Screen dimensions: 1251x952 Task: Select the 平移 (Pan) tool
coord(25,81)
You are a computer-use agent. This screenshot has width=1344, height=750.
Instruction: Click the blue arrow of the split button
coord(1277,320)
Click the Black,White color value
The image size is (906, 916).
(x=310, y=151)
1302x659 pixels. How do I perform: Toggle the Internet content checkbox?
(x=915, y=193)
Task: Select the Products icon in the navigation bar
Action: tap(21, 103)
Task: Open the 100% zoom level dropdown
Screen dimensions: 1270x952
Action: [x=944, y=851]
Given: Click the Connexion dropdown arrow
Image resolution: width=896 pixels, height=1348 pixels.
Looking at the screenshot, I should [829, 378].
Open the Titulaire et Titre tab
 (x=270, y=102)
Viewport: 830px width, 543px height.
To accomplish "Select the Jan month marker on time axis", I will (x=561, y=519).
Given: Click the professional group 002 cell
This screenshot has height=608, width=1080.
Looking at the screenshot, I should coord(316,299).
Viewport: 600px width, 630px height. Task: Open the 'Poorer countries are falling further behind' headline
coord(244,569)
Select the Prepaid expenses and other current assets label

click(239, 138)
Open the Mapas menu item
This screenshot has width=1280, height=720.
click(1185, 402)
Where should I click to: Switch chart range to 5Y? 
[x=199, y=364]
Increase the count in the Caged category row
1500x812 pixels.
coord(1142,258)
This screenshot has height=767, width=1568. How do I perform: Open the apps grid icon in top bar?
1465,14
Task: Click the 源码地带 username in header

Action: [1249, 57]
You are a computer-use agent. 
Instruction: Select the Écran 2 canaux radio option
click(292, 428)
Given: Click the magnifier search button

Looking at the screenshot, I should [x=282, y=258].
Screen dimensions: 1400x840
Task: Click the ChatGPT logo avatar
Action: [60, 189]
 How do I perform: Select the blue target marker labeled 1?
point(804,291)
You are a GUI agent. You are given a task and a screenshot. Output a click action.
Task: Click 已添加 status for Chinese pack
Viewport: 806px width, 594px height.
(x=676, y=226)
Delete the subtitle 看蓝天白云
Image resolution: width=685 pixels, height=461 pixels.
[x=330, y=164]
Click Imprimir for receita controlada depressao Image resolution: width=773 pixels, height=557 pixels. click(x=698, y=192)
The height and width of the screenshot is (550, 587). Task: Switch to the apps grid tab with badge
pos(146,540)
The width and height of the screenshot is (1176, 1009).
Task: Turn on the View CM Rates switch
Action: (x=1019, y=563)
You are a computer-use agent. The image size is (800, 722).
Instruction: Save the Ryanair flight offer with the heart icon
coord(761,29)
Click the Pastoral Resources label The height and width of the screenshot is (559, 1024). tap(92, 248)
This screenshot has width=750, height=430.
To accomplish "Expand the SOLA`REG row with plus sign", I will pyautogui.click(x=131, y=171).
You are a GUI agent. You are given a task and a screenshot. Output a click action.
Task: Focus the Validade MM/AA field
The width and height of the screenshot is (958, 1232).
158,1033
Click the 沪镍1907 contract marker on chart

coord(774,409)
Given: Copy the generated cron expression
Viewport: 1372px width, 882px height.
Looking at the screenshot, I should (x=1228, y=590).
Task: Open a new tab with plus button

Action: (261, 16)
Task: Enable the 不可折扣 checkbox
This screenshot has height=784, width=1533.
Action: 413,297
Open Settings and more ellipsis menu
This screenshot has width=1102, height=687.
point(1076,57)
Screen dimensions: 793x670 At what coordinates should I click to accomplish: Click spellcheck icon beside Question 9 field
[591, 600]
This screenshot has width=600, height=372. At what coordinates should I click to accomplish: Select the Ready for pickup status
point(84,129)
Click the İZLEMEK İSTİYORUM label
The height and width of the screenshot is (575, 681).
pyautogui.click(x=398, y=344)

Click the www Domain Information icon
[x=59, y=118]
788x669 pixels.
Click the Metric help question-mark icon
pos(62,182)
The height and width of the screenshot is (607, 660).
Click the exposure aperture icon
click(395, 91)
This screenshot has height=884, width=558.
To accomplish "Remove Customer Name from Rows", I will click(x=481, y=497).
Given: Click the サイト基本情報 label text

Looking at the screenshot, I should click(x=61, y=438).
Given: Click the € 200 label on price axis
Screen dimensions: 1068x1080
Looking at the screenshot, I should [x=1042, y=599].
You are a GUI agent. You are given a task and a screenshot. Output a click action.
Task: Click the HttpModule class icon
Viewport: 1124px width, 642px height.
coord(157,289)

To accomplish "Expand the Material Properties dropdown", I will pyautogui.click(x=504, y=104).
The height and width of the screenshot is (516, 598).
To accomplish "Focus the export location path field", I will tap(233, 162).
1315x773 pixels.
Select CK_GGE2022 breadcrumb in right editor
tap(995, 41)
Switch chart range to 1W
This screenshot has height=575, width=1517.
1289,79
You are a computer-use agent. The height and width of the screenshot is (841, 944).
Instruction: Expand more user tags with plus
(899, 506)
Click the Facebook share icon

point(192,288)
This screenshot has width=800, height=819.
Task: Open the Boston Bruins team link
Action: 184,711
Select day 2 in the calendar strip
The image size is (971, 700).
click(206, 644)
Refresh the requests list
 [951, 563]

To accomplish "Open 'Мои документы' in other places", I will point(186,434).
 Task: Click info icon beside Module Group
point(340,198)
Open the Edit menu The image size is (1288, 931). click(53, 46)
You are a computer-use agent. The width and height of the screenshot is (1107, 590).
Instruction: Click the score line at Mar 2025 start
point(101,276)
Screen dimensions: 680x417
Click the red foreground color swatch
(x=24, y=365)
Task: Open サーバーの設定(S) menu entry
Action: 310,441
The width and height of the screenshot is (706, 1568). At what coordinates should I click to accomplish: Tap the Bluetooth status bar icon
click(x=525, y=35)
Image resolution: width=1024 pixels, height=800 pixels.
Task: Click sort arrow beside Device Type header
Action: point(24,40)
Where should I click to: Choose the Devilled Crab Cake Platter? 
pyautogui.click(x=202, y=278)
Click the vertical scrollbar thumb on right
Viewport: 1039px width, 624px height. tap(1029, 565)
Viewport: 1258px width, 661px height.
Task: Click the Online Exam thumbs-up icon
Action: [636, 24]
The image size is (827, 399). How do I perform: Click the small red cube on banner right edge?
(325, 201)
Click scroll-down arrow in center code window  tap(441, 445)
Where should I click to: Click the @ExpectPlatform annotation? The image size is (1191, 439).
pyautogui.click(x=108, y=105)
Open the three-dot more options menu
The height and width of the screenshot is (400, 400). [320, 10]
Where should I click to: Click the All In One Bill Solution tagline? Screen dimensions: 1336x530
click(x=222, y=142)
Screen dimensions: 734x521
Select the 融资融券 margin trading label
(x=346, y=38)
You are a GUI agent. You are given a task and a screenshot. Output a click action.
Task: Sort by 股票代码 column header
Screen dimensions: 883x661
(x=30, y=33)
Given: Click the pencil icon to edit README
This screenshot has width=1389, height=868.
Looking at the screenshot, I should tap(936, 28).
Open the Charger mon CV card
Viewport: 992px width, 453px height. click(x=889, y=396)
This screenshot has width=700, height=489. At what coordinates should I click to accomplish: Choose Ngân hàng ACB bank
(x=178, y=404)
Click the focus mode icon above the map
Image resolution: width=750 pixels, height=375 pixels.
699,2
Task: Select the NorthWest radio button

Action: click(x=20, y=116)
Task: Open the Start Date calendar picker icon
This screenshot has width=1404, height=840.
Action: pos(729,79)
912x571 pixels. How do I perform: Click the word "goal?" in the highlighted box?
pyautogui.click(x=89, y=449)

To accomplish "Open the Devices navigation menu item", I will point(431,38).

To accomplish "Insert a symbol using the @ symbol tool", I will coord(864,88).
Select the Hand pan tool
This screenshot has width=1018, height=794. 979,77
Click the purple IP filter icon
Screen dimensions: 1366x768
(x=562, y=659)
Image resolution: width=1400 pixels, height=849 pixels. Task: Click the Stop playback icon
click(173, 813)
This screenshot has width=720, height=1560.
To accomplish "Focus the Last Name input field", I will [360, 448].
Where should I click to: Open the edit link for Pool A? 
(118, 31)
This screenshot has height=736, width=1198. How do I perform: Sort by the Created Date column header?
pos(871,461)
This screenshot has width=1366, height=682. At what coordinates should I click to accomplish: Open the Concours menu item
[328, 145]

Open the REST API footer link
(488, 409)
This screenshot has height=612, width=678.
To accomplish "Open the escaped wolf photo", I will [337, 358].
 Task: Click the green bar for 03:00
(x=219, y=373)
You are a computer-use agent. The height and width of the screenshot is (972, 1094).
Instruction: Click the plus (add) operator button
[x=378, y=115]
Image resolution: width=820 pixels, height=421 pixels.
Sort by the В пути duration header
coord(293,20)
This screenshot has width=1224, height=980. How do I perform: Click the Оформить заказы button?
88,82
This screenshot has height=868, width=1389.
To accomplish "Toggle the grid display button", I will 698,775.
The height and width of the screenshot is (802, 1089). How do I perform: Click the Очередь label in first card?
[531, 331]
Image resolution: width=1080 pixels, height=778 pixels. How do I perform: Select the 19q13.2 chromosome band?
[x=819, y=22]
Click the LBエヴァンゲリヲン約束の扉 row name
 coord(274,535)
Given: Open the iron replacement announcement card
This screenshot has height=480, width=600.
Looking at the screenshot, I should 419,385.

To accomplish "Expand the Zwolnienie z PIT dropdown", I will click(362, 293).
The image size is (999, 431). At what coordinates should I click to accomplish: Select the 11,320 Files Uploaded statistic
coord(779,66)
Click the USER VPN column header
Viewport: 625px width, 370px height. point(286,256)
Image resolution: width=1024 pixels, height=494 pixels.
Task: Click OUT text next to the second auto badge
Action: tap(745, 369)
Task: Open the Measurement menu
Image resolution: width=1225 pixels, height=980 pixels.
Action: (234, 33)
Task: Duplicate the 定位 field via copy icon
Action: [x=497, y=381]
_ _ _ _ _
#### Problem requirements
The expected answer is a copy of every line in the entries that holds the word "computer".

#### Reply
You are a computer-use agent. This screenshot has width=1344, height=750.
You are a computer-use agent. 
You are a computer-use agent. The image size is (800, 722).
You are a computer-use agent. The height and width of the screenshot is (841, 944).
You are a computer-use agent. The width and height of the screenshot is (1107, 590).
You are a computer-use agent. The height and width of the screenshot is (972, 1094).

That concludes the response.